As part of our investigation into changing platforms, we’ll be looking for ways to make Rails or Ruby break down and cry. We’ll be kicking groins, pinching nipples and generally be meanies. Todays target is Rubys DBI/DBD connection to a remote Microsoft SQL Server.
SQL Server 2000
Debian Sarge Stable with Ruby 1.8.2, FreeTDS, and unixODBC
Windows 2000 with VBScript, running through CScript.
I’ve been sending different queries, reading a result from a returned row, and measuring the time it takes. All numbers are the average time in seconds used to process the specific method. Both the VBScript and Ruby were querying the same remote SQL Server.
First off, I wanted to see how it’d handle simple queries:
| Query | VBScript | Ruby |
SELECT COUNT(*) FROM tblEntity | 0.1608 | 0.1641 |
SELECT TOP 1 * FROM tblEntity | 0.0013 | 0.0018 |
SELECT TOP 1000 FROM tblEntity | 0.0359 | 0.1863 |
The Ruby and VBScript implementations are comparable in the simpler cases. However, when we try to get more data from the database, it seems VBScript starts pulling ahead. Continuing the table from above:
| Query | VBScript | Ruby |
SELECT TOP 2000 FROM tblEntity | 0.0750 | 0.2065 |
SELECT TOP 10000 FROM tblEntity | 0.3672 | 1.1540 |
SELECT TOP 16000 FROM tblEntity | 0.5531 | 1.8649 |
At least the time spent is linear, but there’s a huge difference when the amount of data increases.
It’s hard to say wether this really matters.
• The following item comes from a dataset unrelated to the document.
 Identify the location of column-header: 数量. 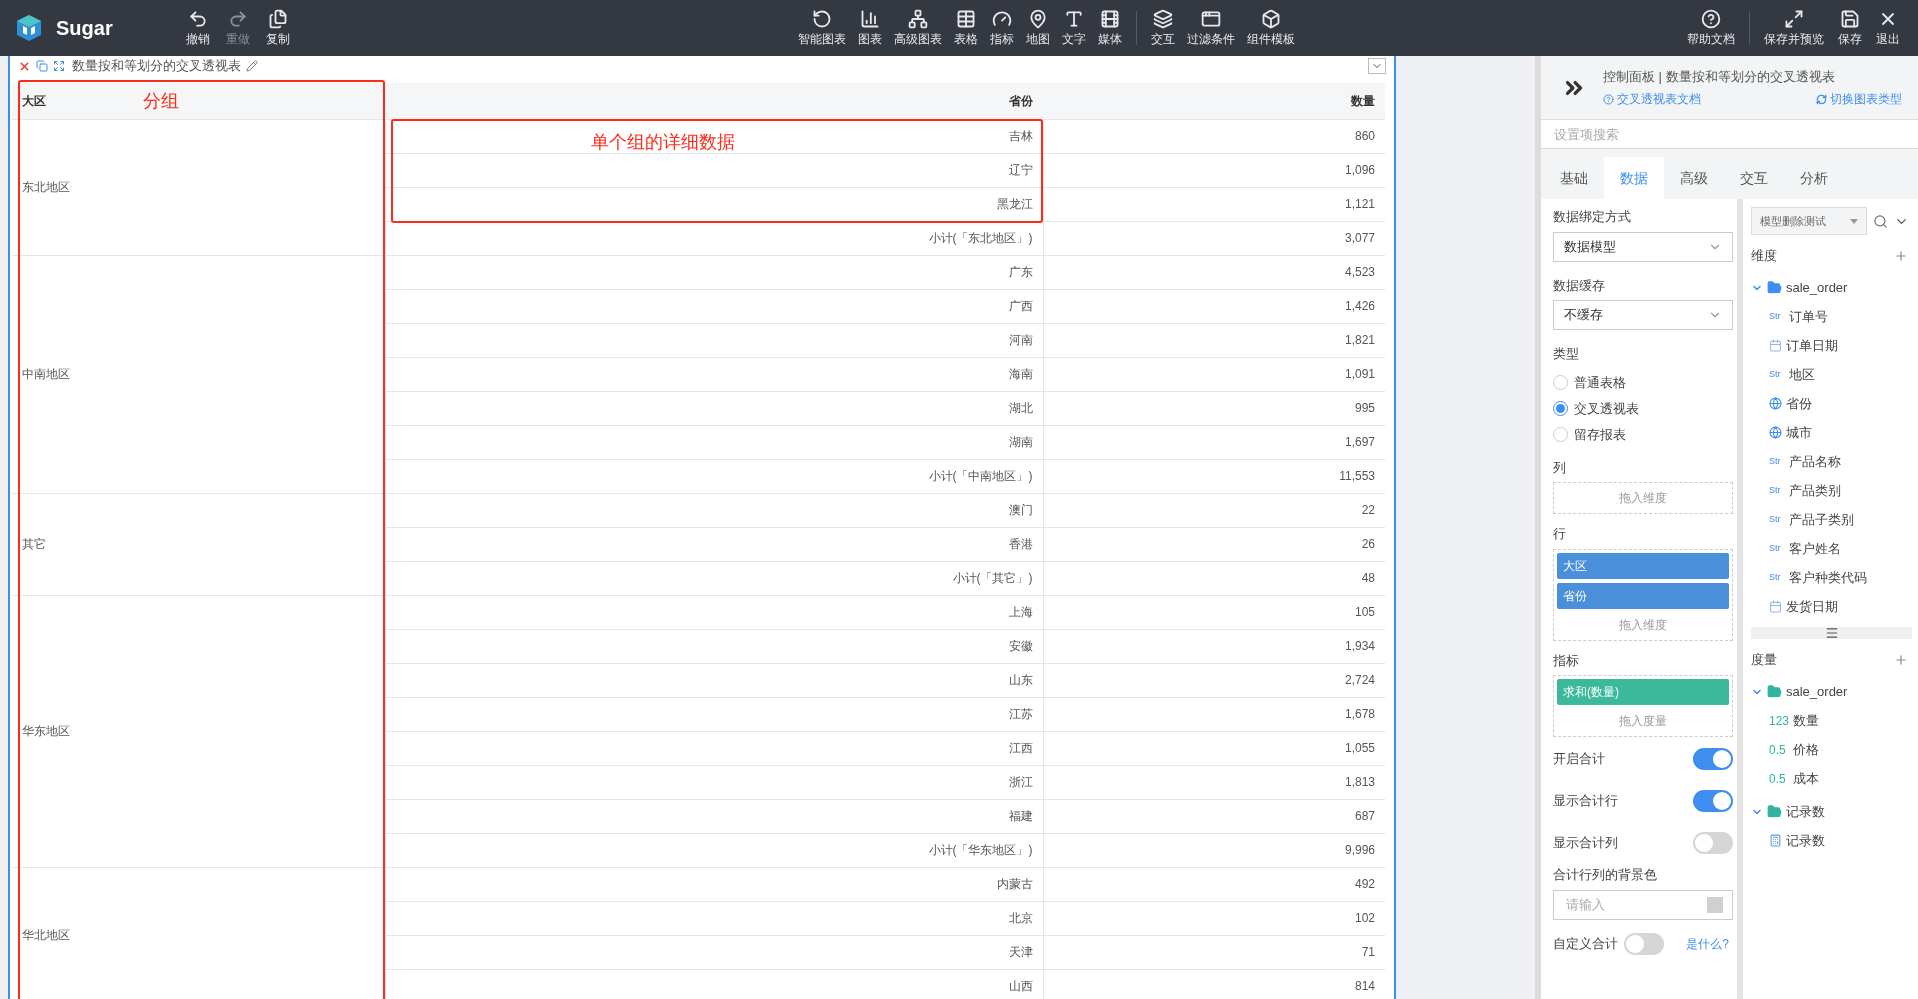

The above numbers worries me a bit, and I would’ve liked to see Ruby perform on par with ASP/VBScript ADODB. It’s still hypothetical. though, and the difference is probably not going to matter at all (at least not for low amounts of data). I’d rarely have to retrieve more than 1000 rows from the database anyways.
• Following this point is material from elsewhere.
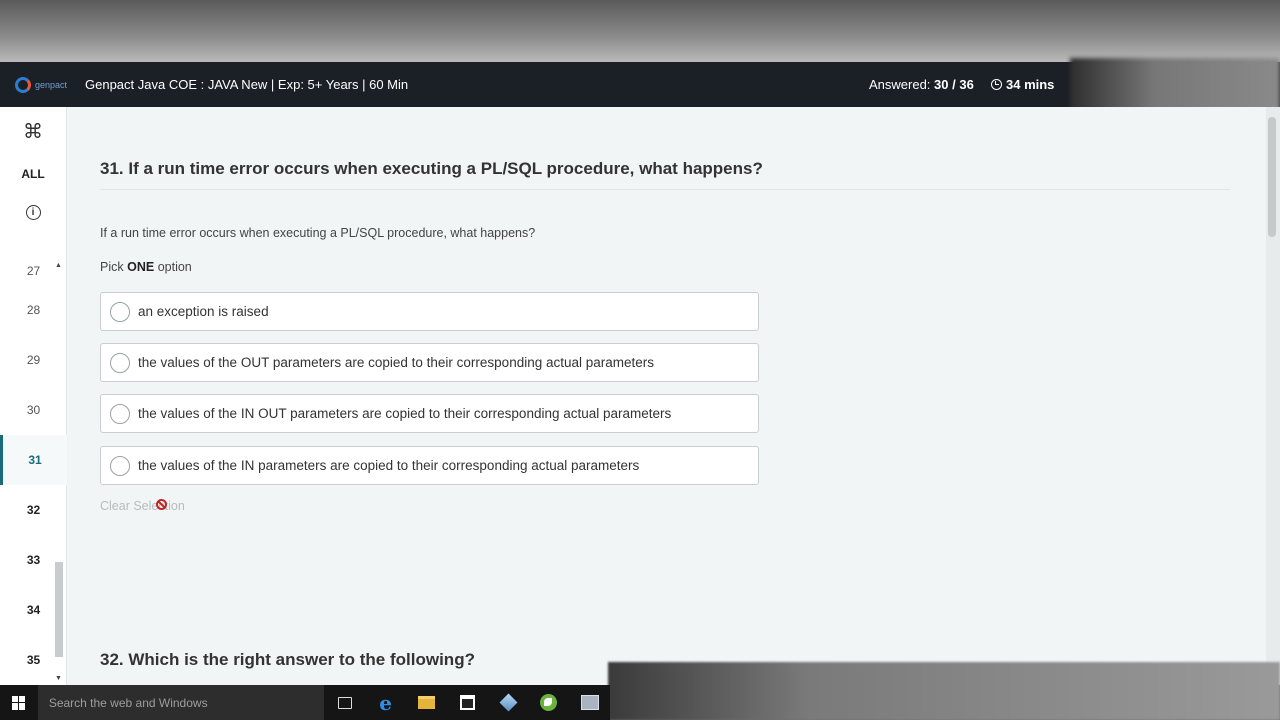 The image size is (1280, 720). What do you see at coordinates (141, 267) in the screenshot?
I see `pick-count: ONE` at bounding box center [141, 267].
These numbers are probably too low level. I guess I’ll have to wait until I can get some stuff set up that massages the whole stack, including building HTML. I am guessing the difference will even out into the hardly measurable category.
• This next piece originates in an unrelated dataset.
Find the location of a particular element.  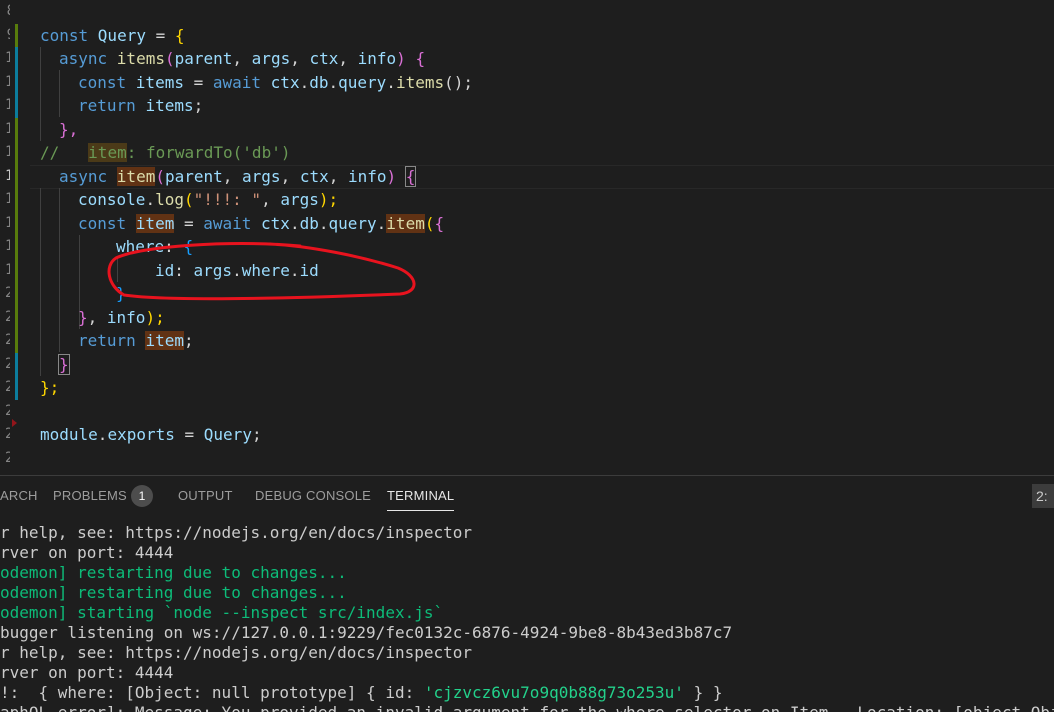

I’m also hoping I’ve made a mistake somewhere.
It might be revealing to use Ruby's profiler to see where the hot spots are.
The difference in data retrieval times might have to do with the type of cursors used by each library. You'd have to make sure both libraries use the same type of cursors to retrieve the datasets.
ADODB will use _adOpenForwardOnly_ by default (a static but fast cursor), and it might not be the case for the Ruby DB layer/module/library, which might just be using a fully static cursor by default.
Maybe you did ensure that the same cursor and record locking options were used (I don't know your test setup, i am just pointing out a possible cause for such a difference).
As I recall it, I am probably using the default ADODB cursor. I will have to run the numbers again with a specific cursor type when I get back to the office. Thanks.